La ragione, che pur ci è stata di grande aiuto e ha contribuito al nostro benessere, soprattutto quello materiale, ci ha ora messo in catene. Dopo aver negato qualsiasi ruolo alle nostre emozioni e all’intuito, dopo aver fatto dei sogni una lingua morta, la ragione ci impone ora di pensare e parlare esclusivamente a suo modo.
La ragione ha tagliato via dalle nostre vite il mistero, ci ha fatto dimenticare le favole, ha reso superflue le fate e le streghe che invece servivano tanto a completare il nostro altrimenti arido panorama esistenziale.„


“...La soluzione è dentro di noi, si tratta di conquistarla facendo ordine, buttando via tutto ciò che è inutile e arrivare al nocciolo di chi siamo.
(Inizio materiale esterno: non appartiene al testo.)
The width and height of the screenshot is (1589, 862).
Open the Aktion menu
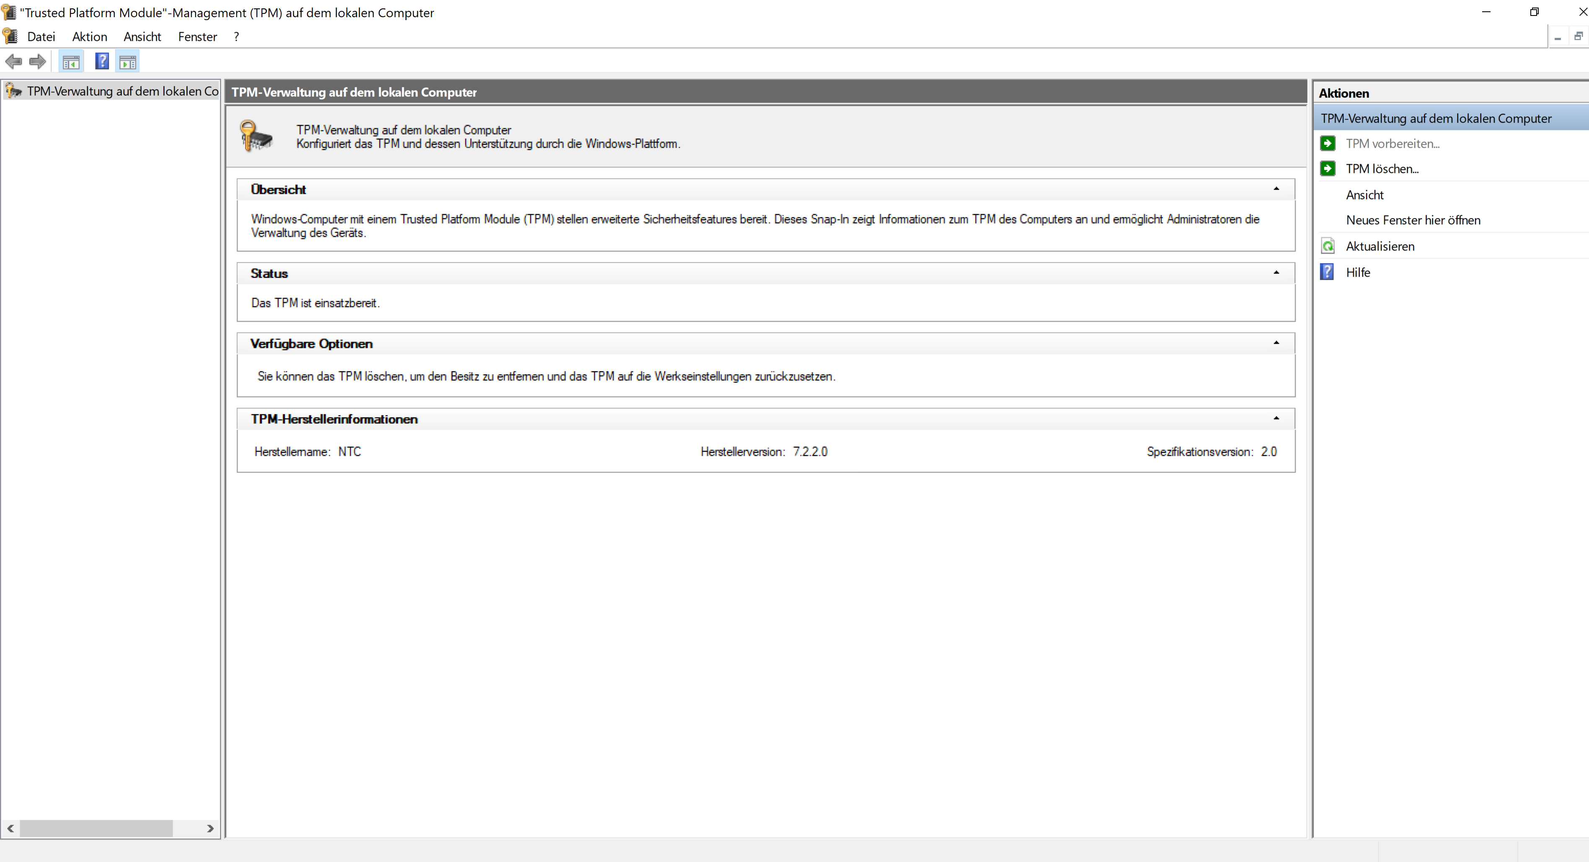coord(89,36)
Bisogna resistere alle tentazioni del benessere, alla felicità impacchettata; bisogna rinunciare a volere solo ciò che ci fa piacere. Bisogna non abbandonare la ragione per darsi alla follia, ma bisogna capire che la ragione ha i suoi limiti, che la scienza salva, ma che anche uccide e che l’uomo non farà alcun vero progresso finchè non avrà rinunciato alla violenza. Non a parole, nelle costituzioni e nelle leggi che poi ignora, ma nel profondo del suo cuore.„



Tiziano Terzani, da Un altro giro in giostra (Longanesi 2004).